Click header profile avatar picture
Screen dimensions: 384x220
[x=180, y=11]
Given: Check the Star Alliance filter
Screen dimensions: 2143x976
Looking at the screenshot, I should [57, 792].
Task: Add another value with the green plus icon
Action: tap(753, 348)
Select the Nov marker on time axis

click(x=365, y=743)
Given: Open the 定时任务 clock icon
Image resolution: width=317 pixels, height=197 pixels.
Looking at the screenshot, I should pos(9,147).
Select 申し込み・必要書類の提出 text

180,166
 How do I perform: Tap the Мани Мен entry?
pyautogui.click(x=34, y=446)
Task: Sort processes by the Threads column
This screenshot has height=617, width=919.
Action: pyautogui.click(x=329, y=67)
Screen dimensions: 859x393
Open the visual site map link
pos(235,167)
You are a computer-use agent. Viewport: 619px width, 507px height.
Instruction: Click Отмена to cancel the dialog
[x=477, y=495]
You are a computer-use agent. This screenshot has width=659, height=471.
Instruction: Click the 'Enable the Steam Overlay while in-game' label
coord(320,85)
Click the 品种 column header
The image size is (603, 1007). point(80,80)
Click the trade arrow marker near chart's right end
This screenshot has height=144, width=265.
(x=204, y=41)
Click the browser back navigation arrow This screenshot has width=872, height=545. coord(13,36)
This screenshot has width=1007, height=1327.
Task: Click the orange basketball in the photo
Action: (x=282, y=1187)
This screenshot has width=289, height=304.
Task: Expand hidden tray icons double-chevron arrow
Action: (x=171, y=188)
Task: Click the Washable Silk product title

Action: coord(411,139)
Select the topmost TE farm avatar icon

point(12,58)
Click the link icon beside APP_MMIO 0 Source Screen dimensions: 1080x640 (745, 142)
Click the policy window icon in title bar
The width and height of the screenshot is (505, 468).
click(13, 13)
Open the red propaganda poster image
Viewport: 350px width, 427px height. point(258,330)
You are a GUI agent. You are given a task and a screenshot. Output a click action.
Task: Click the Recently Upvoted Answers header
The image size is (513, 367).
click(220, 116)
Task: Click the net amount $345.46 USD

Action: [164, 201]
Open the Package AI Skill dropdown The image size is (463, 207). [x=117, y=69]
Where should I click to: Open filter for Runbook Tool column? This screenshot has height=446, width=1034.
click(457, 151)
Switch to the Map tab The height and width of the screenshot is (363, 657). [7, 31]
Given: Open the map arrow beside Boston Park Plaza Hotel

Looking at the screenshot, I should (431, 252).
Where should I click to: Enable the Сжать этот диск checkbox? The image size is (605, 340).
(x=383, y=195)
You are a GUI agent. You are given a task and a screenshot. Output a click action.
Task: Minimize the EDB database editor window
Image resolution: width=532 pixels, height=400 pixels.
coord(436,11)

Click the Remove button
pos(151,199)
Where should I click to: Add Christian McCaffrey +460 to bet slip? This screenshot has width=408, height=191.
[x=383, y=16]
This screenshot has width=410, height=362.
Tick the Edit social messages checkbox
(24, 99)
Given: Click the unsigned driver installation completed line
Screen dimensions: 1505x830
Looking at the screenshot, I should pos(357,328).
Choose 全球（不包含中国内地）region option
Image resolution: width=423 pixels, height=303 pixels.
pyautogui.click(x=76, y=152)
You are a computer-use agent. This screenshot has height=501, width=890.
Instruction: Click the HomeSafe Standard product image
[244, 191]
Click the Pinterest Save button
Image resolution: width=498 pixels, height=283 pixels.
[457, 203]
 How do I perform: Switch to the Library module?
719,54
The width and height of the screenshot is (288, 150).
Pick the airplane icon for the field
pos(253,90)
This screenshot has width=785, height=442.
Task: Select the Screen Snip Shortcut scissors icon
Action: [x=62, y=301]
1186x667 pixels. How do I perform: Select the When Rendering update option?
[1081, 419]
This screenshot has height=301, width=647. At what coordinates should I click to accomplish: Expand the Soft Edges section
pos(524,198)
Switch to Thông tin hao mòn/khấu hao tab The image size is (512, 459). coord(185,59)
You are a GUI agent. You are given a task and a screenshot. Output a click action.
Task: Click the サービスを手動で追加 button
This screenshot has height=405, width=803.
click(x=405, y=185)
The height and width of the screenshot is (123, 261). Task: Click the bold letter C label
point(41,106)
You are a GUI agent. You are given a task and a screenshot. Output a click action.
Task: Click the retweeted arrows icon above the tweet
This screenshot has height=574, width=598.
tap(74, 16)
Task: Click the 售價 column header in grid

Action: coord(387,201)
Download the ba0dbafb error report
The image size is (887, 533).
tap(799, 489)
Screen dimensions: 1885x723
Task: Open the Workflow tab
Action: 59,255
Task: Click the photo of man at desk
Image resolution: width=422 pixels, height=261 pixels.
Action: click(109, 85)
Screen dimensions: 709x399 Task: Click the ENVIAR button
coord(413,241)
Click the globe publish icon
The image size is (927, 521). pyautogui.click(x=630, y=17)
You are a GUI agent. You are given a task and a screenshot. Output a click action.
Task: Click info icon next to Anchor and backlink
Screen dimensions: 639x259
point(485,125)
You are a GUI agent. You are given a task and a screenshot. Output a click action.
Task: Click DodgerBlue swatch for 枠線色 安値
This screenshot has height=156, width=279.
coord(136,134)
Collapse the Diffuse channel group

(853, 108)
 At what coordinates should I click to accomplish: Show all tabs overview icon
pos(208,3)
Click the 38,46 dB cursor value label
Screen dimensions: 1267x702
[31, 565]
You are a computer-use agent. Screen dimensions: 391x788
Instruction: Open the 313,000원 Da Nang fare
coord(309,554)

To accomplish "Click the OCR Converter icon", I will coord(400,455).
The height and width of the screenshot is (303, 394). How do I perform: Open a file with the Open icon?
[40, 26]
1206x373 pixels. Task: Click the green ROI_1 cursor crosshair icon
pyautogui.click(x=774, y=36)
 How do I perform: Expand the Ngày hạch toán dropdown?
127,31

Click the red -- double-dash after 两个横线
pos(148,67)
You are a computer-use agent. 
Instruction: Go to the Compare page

------

### PROBLEM TO SOLVE:
Quote the data word for word, from the first line through the line that contains "coord(320,85)".

### THE OUTPUT:
Click header profile avatar picture
Screen dimensions: 384x220
[x=180, y=11]
Given: Check the Star Alliance filter
Screen dimensions: 2143x976
Looking at the screenshot, I should [57, 792].
Task: Add another value with the green plus icon
Action: tap(753, 348)
Select the Nov marker on time axis

click(x=365, y=743)
Given: Open the 定时任务 clock icon
Image resolution: width=317 pixels, height=197 pixels.
Looking at the screenshot, I should pos(9,147).
Select 申し込み・必要書類の提出 text

180,166
 How do I perform: Tap the Мани Мен entry?
pyautogui.click(x=34, y=446)
Task: Sort processes by the Threads column
This screenshot has height=617, width=919.
Action: pyautogui.click(x=329, y=67)
Screen dimensions: 859x393
Open the visual site map link
pos(235,167)
You are a computer-use agent. Viewport: 619px width, 507px height.
Instruction: Click Отмена to cancel the dialog
[x=477, y=495]
You are a computer-use agent. This screenshot has width=659, height=471.
Instruction: Click the 'Enable the Steam Overlay while in-game' label
coord(320,85)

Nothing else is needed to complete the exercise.